By SAM BORDEN
When Jeter swung, his shiny black bat meeting a full-count, off-speed pitch from Tampa Bay Rays starter David Price, Posada shot his arms up in the air. He knew, even before the ball had landed in the left-field bleachers, what had happened: Jeter had reached the coveted 3,000-hit mark, the first to ever to do so in a Yankee uniform, in the most dramatic of fashions.
The Yankees poured out on to the field, waiting at home plate as Jeter rounded the bases. The symmetry was remarkable: With his second hit of the day, in his second at-bat, Jeter — No. 2 — became the second player in history to reach the milestone with a home run just as the clock struck 2 p.m.
Posada pushed the front of the mass of players, wrapping Jeter in a tight embrace after he crossed home plate. Mariano Rivera, the third remaining Yankee from the dynasty teams of 1990s, was right behind Posada and the receiving line of teammates was at the heart of an on-field celebration that lasted approximately five minutes. Even the relievers ran in from the bullpen.
“Unbelievable, unbelievable,” third baseman Alex Rodriguez said to Jeter.
The ovation from the crowd of 48,103 lingered, long and loud. Price walked off the mound to get a drink of water, and he waited by the Rays dugout, where several players — led by the former Yankee Johnny Damon — stood and cheered for Jeter, too.
Jeter accepted the congratulations, acknowledging Price and the Rays, as well as waving to the crowd. He then raised a fist toward the luxury suite where his family and friends, including his parents and his girlfriend, Minka Kelly, were seated. Kelly appeared to be blinking back tears.
When the cheers continued even longer, Jeter returned to the field for a curtain call, but, not surprisingly, he seemed to want to let the game continue. Finally, after Price had thrown a few warm-up pitches, it did.
But Jeter was not done. He doubled his next time up, in the fifth inning, then singled in the sixth and drove in the go-ahead run with another single in the eighth, matching a career-high with a 5 for 5 afternoon as the Yankees beat the Rays, 5-4.
Jeter, ever the team player, might try point to single in the eighth (which scored Eduardo Nunez) as the biggest hit of the day but the magnitude of his 3,000th hit was felt around New York as well as throughout baseball.
New York City Mayor Michael R. Bloomberg released a statement congratulating Jeter, calling him “one of New York’s icons” and saying: “Perhaps above all else, Derek is someone who loves this city and who has a long history of giving back to the place and the people that helped make him the superstar he is.
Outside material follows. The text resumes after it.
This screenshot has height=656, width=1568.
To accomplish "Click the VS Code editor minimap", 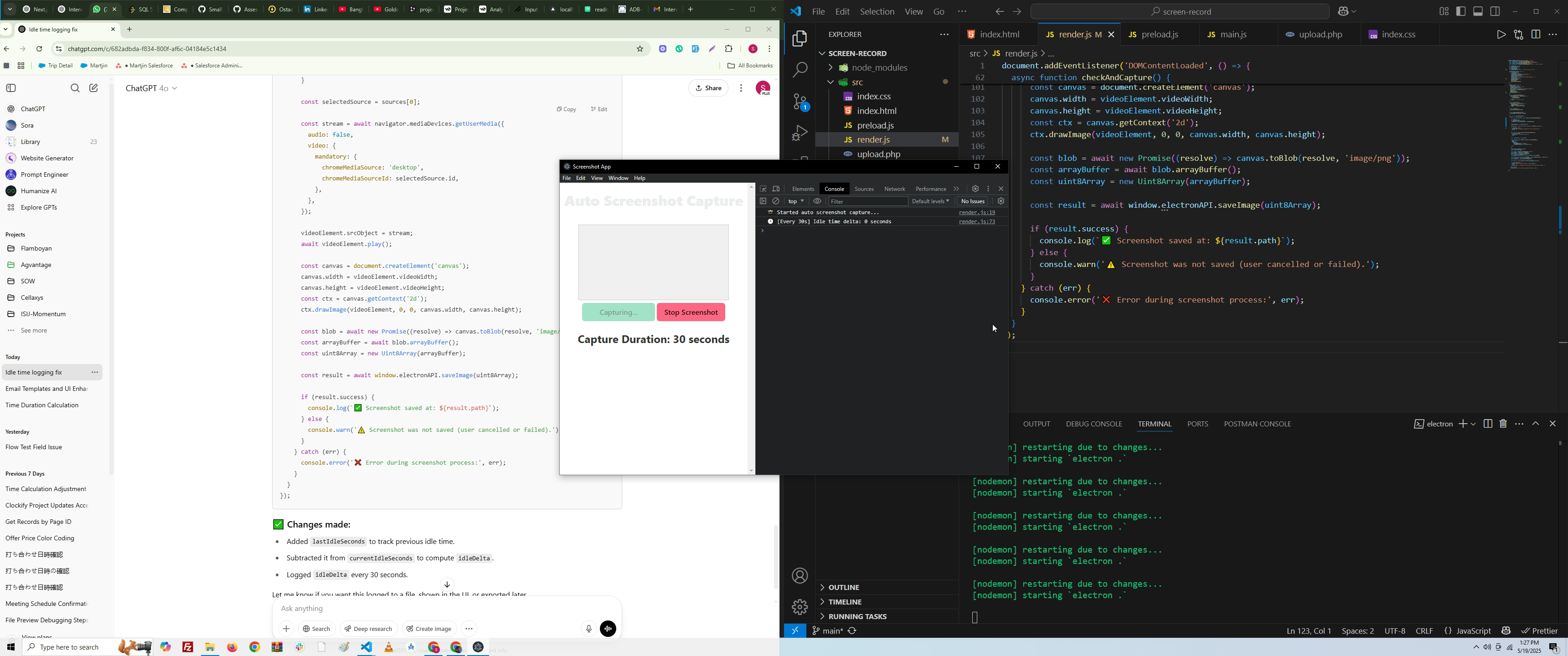I will pos(1528,116).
New York has a greater baseball tradition than any other city, but we’ve never had a player get all 3,000 hits in a New York uniform until today. Congratulations Derek — you’ve made all of New York City proud.”
Wade Boggs, a former teammate of Jeter’s, who in 1999 became the only other player to get his 3,000th hit on a home run as a member of the Rays, said: “It is a monumental achievement, and Derek has climbed the mountain. He’s reached that honor, where he can stake his flag in the mountain and call it his own.”
Boggs, a Hall of Famer, added, “It won’t be too long now before we are on the veranda in Cooperstown at the Otesaga Hotel celebrating his induction to the Hall of Fame.”